I remember as a young college kid (yeah, I’m old enough to say that now), I worked in a ski and patio furniture store (it was the Midwest so skiing in the winter, patio furniture in the summer). What I learned quickly in selling the goods was that most people had no working knowledge of skiing or patio furniture and it came down to a price game with our competitors.
So I educated them first and foremost about patio furniture. I explained why an aluminum frame was better, how powder coating lasted longer than any other finish, and why the manufacturer felt comfortable offering a five year warranty.
So customers weren’t given the hard sell, but an education. And that invariably turned into customers checking out the competition and then almost always coming back to us to buy (even if another store was selling the same thing).

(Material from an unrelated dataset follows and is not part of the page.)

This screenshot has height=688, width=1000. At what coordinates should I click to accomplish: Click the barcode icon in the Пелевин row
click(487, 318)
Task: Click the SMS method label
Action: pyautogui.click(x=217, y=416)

It was about building a relationship with the customer through education.
Take a look at this Business Week Small Business article about selling through education. While it focuses on more hard-core business-to-business selling, its tenets are applicable to retail.
THE REAL WORLD TAKEAWAY
I was recently talking to a guy who runs a sporting good store that focuses heavily on biking. This guy Pete, has done a great job of educating customers and has built unbelievable relationships with them.
To boost sales, he created a women’s biking clinic. The clinic featured a night with a glass of wine, light appetizers and reps from various lines on hand to help educate the women about biking. He had a sports nutrition expert on hand to talk about how to eat right. It almost turned into an “empowering women” event.
The result. About 65 women showed up, got educated and bought merchandise (to the tune of several thousand dollars). But more importantly, Pete built a personal relationship with 65 people who will no doubt become evangelists for his brand.
Here are a few ways you can better educate your customers.
Touch each customer while they’re in your store — spend a little time explaining why a certain product or brand is unique or better than everything else that’s out there (or teach about the entire category (biking, skiing, patio furniture, etc.)).
Host a special event – Just like Pete conceptualized his event, it doesn’t have to be sales-oriented. Create educational events and the sales will follow.
Use your database and email – I’m a big proponent of emails that aren’t about selling something, but about educating someone. What’s relevant to your customer base? Speak to that and include the selling part as a mention at the end. For instance, you may want to educate your customers about sunscreen and the importance of wearing it. And then at the end just add, “here are three products we recommend.”
How are you educating your customers to increase sales?